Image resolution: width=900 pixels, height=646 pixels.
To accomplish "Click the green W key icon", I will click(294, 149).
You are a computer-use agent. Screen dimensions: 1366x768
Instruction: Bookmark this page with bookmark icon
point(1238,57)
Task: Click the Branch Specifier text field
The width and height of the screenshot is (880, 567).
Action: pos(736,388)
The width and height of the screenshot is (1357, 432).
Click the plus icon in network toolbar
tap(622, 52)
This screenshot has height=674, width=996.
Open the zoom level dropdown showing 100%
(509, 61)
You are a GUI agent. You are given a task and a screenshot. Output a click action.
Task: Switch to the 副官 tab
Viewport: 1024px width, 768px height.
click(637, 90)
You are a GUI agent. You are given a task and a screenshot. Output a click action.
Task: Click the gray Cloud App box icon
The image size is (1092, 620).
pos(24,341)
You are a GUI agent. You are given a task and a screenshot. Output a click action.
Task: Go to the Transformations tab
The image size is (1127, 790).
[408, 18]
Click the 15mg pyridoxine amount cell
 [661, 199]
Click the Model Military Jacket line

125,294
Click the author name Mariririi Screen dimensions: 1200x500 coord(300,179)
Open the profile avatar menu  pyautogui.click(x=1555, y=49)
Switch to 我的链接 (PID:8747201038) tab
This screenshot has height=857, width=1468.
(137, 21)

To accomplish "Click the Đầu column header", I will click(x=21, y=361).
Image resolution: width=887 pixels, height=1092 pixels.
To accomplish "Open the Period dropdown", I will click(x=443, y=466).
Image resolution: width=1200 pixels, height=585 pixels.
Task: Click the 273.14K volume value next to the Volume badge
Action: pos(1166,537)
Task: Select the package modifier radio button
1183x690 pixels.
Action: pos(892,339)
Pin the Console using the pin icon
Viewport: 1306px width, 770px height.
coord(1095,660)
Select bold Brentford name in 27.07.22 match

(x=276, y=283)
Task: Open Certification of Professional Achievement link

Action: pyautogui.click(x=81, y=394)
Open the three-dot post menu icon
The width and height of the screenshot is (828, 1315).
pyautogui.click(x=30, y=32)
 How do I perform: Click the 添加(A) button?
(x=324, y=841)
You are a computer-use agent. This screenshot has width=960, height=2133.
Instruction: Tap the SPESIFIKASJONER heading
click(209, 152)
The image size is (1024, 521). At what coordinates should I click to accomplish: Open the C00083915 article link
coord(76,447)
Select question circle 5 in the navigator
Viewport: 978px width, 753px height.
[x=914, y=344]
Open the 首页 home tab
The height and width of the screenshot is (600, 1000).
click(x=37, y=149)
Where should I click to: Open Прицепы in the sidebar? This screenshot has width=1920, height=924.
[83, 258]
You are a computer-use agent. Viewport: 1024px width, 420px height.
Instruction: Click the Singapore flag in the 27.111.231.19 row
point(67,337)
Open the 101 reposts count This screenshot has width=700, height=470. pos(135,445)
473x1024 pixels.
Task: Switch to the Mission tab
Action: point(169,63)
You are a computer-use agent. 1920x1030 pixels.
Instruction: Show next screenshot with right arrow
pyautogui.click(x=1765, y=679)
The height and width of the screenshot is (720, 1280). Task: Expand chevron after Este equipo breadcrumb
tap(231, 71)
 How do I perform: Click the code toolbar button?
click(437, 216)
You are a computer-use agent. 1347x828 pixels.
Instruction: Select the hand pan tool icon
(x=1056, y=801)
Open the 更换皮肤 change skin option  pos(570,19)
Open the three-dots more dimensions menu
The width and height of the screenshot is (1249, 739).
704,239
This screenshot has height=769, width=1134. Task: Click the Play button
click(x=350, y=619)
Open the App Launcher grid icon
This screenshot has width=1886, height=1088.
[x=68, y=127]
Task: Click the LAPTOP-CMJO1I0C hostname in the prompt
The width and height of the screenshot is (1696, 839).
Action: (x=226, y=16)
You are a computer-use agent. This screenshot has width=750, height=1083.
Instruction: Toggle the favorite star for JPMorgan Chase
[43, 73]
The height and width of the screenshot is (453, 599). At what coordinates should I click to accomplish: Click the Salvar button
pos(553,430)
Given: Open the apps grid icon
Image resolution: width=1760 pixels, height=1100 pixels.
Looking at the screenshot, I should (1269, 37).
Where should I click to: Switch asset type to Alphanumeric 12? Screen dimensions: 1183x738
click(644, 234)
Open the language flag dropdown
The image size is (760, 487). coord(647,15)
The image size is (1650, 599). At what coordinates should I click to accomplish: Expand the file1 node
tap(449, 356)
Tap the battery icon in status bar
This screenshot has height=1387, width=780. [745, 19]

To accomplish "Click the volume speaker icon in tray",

● **How to complete this task**: Your response must consist of all the records, retyped exactly.

● **Answer space**:
Image resolution: width=900 pixels, height=646 pixels.
To accomplish "Click the green W key icon", I will click(294, 149).
You are a computer-use agent. Screen dimensions: 1366x768
Instruction: Bookmark this page with bookmark icon
point(1238,57)
Task: Click the Branch Specifier text field
The width and height of the screenshot is (880, 567).
Action: pos(736,388)
The width and height of the screenshot is (1357, 432).
Click the plus icon in network toolbar
tap(622, 52)
This screenshot has height=674, width=996.
Open the zoom level dropdown showing 100%
(509, 61)
You are a GUI agent. You are given a task and a screenshot. Output a click action.
Task: Switch to the 副官 tab
Viewport: 1024px width, 768px height.
click(637, 90)
You are a GUI agent. You are given a task and a screenshot. Output a click action.
Task: Click the gray Cloud App box icon
The image size is (1092, 620).
pos(24,341)
You are a GUI agent. You are given a task and a screenshot. Output a click action.
Task: Go to the Transformations tab
The image size is (1127, 790).
[408, 18]
Click the 15mg pyridoxine amount cell
 [661, 199]
Click the Model Military Jacket line

125,294
Click the author name Mariririi Screen dimensions: 1200x500 coord(300,179)
Open the profile avatar menu  pyautogui.click(x=1555, y=49)
Switch to 我的链接 (PID:8747201038) tab
This screenshot has height=857, width=1468.
(137, 21)

To accomplish "Click the Đầu column header", I will click(x=21, y=361).
Image resolution: width=887 pixels, height=1092 pixels.
To accomplish "Open the Period dropdown", I will click(x=443, y=466).
Image resolution: width=1200 pixels, height=585 pixels.
Task: Click the 273.14K volume value next to the Volume badge
Action: pos(1166,537)
Task: Select the package modifier radio button
1183x690 pixels.
Action: pos(892,339)
Pin the Console using the pin icon
Viewport: 1306px width, 770px height.
coord(1095,660)
Select bold Brentford name in 27.07.22 match

(x=276, y=283)
Task: Open Certification of Professional Achievement link

Action: pyautogui.click(x=81, y=394)
Open the three-dot post menu icon
The width and height of the screenshot is (828, 1315).
pyautogui.click(x=30, y=32)
 How do I perform: Click the 添加(A) button?
(x=324, y=841)
You are a computer-use agent. This screenshot has width=960, height=2133.
Instruction: Tap the SPESIFIKASJONER heading
click(209, 152)
The image size is (1024, 521). At what coordinates should I click to accomplish: Open the C00083915 article link
coord(76,447)
Select question circle 5 in the navigator
Viewport: 978px width, 753px height.
[x=914, y=344]
Open the 首页 home tab
The height and width of the screenshot is (600, 1000).
click(x=37, y=149)
Where should I click to: Open Прицепы in the sidebar? This screenshot has width=1920, height=924.
[83, 258]
You are a computer-use agent. Viewport: 1024px width, 420px height.
Instruction: Click the Singapore flag in the 27.111.231.19 row
point(67,337)
Open the 101 reposts count This screenshot has width=700, height=470. pos(135,445)
473x1024 pixels.
Task: Switch to the Mission tab
Action: point(169,63)
You are a computer-use agent. 1920x1030 pixels.
Instruction: Show next screenshot with right arrow
pyautogui.click(x=1765, y=679)
The height and width of the screenshot is (720, 1280). Task: Expand chevron after Este equipo breadcrumb
tap(231, 71)
 How do I perform: Click the code toolbar button?
click(437, 216)
You are a computer-use agent. 1347x828 pixels.
Instruction: Select the hand pan tool icon
(x=1056, y=801)
Open the 更换皮肤 change skin option  pos(570,19)
Open the three-dots more dimensions menu
The width and height of the screenshot is (1249, 739).
704,239
This screenshot has height=769, width=1134. Task: Click the Play button
click(x=350, y=619)
Open the App Launcher grid icon
This screenshot has width=1886, height=1088.
[x=68, y=127]
Task: Click the LAPTOP-CMJO1I0C hostname in the prompt
The width and height of the screenshot is (1696, 839).
Action: (x=226, y=16)
You are a computer-use agent. This screenshot has width=750, height=1083.
Instruction: Toggle the favorite star for JPMorgan Chase
[43, 73]
The height and width of the screenshot is (453, 599). At what coordinates should I click to accomplish: Click the Salvar button
pos(553,430)
Given: Open the apps grid icon
Image resolution: width=1760 pixels, height=1100 pixels.
Looking at the screenshot, I should (1269, 37).
Where should I click to: Switch asset type to Alphanumeric 12? Screen dimensions: 1183x738
click(644, 234)
Open the language flag dropdown
The image size is (760, 487). coord(647,15)
The image size is (1650, 599). At what coordinates should I click to accomplish: Expand the file1 node
tap(449, 356)
Tap the battery icon in status bar
This screenshot has height=1387, width=780. [745, 19]

To accomplish "Click the volume speaker icon in tray",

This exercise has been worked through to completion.